_Provided passage_:
□ □ □

# anybody removed particulate  exhaust filter from 06 Dodge diesel truck?



## Obsolete IHC (Sep 17, 2008)

Has anyone removed the particulate exhaust filter from 06 Dodge diesel truck ?  It is on the exhaust  pipe before the muffler .Appears to me to have no  wire connections to engine or computer . s  I believe that it should run better and more mpg but I want no problems esp with longterm Cummins warranty. Will truck be louder? I know the 07 and later have lines/sensors connected to  it and  will cause problesm if removed .RSVP if you have done this  or  email me at   jcbinion@charter.net   . Thanks for any advise.


----------



## Broncoxlt (Sep 17, 2008)

I thought that the DPFs where put on starting in 07 But they are part of the gov mandated emmisons controls and coneted to the trucks computer dont have a truck with one but removing it would probably send the truck into limp mode. Think it would also void whats left of the factory warrenty


----------



## deerehauler (Sep 18, 2008)

I am not sure about the dodge but on a 05 ford f350 it does not set any codes and the egt is a little cooler. It does create a little more turbo whistle. also it is louder all around. If you take it off without damaging it you can reinstall it to take it back in for warranty work if needed. Not installed non mod friendly shops will not cover warranty.


----------



## HGM (Sep 18, 2008)

Bronco is right. This is a new system for light trucks starting in '08 model year. (didnt have it on your '05)

There may not be any wires to it, but the PCM is monitoring exhaust pressure in order to determine if it needs to burn the soot out of the particulate filter. If you remove it, you will set a code and effect your warranty.. Just leave it alone and learn what the truck requires for regeneration and how to minimize it. Removing the particulate filter would be a federal offence if you were to get caught.


----------



## badger (Sep 18, 2008)

I'm not sure I'd be asking those questions on a public forum. Removing federally mandated emissions equipment on any vehicle is a no-no punishable by hefty fines and/or jail time.


----------



## HGM (Sep 18, 2008)

badger said:


> I'm not sure I'd be asking those questions on a public forum. Removing federally mandated emissions equipment on any vehicle is a no-no punishable by hefty fines and/or jail time.



I dont dissagree with you at all. But, you'd be surprised what you can find online.. Plus, if its advertised for "off road use only", they can sell programers and emission elliminator components. I'm not really a fan of that kind of stuff, so, I'll just leave it at that..


----------



## badger (Sep 19, 2008)

HGM said:


> I dont dissagree with you at all. But, you'd be surprised what you can find online.. Plus, if its advertised for "off road use only", they can sell programers and emission elliminator components. I'm not really a fan of that kind of stuff, so, I'll just leave it at that..



True,

you can also find instructions for making bombs and booby traps online. Doesn't mean you should do it........


----------



## Broncoxlt (Sep 19, 2008)

deerehauler said:


> I am not sure about the dodge but on a 05 ford f350 it does not set any codes and the egt is a little cooler. It does create a little more turbo whistle. also it is louder all around. If you take it off without damaging it you can reinstall it to take it back in for warranty work if needed. Not installed non mod friendly shops will not cover warranty.

□ □ □

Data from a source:
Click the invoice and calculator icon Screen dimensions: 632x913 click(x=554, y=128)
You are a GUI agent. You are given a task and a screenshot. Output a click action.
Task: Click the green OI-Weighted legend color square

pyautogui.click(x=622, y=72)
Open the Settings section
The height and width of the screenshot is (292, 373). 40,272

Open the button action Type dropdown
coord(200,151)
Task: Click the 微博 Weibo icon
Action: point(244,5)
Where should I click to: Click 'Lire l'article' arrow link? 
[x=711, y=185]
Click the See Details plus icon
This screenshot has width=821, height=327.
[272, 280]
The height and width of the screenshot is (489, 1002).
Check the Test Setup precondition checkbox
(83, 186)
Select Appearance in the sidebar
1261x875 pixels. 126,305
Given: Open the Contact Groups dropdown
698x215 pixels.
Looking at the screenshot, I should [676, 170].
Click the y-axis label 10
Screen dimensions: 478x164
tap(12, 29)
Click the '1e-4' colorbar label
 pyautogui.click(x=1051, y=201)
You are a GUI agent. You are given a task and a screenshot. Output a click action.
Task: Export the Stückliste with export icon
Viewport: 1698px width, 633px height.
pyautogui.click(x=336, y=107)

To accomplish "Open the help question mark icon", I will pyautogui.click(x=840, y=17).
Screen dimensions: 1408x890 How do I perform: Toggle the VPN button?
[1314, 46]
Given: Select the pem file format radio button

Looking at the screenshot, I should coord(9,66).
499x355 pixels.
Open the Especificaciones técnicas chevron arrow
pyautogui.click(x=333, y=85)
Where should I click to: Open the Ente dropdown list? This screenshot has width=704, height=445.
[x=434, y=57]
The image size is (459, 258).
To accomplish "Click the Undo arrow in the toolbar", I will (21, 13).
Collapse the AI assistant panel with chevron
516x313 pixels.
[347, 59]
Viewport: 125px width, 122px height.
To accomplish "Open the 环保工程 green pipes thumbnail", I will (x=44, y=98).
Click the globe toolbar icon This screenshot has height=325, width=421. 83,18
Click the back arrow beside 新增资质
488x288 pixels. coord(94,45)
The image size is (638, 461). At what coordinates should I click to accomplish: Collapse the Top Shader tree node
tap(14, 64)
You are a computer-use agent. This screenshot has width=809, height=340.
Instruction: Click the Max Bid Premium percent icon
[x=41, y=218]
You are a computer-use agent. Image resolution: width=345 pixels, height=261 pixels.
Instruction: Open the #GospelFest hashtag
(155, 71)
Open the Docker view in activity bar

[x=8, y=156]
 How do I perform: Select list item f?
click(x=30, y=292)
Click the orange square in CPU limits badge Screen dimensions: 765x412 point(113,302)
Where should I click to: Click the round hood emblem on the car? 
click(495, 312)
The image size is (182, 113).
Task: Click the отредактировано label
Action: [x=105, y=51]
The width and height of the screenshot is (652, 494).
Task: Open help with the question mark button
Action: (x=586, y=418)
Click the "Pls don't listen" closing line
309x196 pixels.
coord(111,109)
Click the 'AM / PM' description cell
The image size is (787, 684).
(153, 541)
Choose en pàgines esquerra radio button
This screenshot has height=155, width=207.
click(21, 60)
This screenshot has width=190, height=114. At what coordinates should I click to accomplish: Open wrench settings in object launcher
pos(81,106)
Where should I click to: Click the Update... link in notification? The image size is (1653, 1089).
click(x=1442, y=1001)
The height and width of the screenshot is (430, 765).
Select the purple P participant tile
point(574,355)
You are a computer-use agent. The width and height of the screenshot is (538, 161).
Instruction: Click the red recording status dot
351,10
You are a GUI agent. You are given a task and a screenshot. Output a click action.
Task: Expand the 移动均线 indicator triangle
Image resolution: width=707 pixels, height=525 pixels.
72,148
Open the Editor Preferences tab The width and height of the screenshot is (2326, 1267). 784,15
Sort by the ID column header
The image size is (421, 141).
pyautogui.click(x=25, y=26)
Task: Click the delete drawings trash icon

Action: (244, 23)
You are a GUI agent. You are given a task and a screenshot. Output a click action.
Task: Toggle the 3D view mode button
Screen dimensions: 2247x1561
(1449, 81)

□ □ □

_Written instruction_:
List each distinct username that heads a post in the diesel truck thread, naming each one only once. The data have no connection to the diesel truck thread.

_Final result_:
Obsolete IHC, Broncoxlt, deerehauler, HGM, badger